Stored data entries
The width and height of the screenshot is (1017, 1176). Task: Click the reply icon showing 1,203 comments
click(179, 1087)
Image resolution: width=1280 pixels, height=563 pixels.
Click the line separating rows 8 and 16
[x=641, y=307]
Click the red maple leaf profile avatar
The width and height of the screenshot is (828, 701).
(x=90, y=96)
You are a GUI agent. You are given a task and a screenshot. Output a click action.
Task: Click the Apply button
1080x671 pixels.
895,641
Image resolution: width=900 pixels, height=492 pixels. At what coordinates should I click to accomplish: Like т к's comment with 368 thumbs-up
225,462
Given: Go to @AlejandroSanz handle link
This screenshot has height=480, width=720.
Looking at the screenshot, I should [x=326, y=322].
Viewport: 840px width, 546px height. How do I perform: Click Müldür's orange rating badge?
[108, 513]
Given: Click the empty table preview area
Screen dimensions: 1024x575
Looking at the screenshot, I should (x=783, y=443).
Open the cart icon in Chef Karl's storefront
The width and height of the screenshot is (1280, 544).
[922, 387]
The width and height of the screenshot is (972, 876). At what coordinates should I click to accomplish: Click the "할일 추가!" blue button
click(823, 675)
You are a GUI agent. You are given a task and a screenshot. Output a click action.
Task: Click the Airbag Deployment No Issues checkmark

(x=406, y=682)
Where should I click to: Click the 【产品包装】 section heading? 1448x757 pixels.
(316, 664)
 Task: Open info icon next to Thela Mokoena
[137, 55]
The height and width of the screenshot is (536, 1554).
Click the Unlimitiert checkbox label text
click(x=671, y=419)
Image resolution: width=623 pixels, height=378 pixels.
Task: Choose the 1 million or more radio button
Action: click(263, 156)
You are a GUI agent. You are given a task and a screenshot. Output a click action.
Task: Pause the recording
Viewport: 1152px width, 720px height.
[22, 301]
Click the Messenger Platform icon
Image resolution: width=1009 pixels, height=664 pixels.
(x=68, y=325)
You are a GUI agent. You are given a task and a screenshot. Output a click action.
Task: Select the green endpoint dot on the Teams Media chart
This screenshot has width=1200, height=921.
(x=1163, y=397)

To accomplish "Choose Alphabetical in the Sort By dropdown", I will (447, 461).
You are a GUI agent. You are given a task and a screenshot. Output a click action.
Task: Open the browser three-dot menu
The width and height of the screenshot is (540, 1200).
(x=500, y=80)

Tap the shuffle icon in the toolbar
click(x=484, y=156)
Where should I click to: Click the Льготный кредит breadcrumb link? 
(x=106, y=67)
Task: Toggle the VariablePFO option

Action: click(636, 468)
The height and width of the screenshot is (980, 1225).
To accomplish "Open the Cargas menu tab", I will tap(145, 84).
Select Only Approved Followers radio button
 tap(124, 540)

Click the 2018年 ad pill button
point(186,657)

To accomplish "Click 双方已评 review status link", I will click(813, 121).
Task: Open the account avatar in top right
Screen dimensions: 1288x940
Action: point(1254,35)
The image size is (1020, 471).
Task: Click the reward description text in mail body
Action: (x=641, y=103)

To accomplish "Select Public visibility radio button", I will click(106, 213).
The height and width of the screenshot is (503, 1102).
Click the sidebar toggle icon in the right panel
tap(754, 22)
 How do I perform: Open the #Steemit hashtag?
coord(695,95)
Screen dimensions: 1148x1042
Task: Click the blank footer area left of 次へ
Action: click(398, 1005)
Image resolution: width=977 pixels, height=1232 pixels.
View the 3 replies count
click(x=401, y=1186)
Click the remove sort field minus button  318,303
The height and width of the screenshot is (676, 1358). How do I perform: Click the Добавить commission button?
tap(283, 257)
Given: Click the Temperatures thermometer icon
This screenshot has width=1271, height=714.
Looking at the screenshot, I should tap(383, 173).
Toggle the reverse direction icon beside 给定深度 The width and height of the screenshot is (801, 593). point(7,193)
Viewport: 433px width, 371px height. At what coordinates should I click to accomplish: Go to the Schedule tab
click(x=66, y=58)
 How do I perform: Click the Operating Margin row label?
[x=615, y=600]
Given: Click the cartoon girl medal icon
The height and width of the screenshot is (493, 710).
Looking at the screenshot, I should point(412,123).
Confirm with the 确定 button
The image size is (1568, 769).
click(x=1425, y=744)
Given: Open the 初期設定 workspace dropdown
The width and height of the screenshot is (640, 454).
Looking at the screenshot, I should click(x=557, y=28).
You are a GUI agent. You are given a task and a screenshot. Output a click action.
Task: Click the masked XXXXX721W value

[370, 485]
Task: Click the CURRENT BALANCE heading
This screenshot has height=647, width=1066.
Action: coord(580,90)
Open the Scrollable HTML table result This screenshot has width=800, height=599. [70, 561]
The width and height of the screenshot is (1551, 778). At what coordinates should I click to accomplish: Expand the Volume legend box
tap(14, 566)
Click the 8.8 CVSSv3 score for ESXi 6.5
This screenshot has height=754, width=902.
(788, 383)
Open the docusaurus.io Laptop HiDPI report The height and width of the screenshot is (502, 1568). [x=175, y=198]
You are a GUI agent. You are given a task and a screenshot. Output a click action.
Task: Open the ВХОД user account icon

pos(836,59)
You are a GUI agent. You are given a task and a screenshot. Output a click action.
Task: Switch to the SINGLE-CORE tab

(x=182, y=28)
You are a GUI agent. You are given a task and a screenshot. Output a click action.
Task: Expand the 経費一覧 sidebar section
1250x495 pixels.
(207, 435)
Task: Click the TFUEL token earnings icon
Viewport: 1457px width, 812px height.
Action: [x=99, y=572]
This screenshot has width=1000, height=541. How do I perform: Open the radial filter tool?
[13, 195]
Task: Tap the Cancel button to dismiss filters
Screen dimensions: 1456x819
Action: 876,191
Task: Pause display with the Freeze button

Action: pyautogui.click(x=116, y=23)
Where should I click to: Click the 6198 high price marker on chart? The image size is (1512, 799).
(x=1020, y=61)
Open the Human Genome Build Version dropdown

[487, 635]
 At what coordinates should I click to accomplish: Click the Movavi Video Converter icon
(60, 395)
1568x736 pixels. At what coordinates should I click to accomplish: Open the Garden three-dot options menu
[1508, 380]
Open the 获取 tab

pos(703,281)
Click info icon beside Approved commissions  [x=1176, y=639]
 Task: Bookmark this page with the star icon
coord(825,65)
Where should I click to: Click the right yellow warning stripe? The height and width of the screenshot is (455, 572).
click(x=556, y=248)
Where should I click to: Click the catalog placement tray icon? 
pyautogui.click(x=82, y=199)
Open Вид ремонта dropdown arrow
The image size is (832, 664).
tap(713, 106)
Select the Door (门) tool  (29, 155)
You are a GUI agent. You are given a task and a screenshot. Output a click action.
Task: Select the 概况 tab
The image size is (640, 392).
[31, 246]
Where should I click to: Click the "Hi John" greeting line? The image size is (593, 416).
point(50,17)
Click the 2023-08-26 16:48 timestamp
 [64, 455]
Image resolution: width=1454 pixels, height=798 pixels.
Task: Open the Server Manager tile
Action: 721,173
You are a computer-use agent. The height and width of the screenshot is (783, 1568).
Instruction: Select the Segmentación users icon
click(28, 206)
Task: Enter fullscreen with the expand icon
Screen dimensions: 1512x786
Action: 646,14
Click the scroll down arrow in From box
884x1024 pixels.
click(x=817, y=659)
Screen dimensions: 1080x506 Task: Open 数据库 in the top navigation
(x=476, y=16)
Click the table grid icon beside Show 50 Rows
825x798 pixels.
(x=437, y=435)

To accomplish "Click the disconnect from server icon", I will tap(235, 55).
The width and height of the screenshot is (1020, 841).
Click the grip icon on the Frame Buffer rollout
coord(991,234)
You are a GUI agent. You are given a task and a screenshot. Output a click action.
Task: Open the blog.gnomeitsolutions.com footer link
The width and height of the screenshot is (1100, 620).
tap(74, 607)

» **Your assignment**
Gather from the entries above all lines that include the string "will".

» **Answer to this problem**
To accomplish "Choose Alphabetical in the Sort By dropdown", I will (447, 461).
To accomplish "Open the Cargas menu tab", I will tap(145, 84).
To accomplish "Click 双方已评 review status link", I will click(813, 121).
To accomplish "Select Public visibility radio button", I will click(106, 213).
To accomplish "Click the disconnect from server icon", I will tap(235, 55).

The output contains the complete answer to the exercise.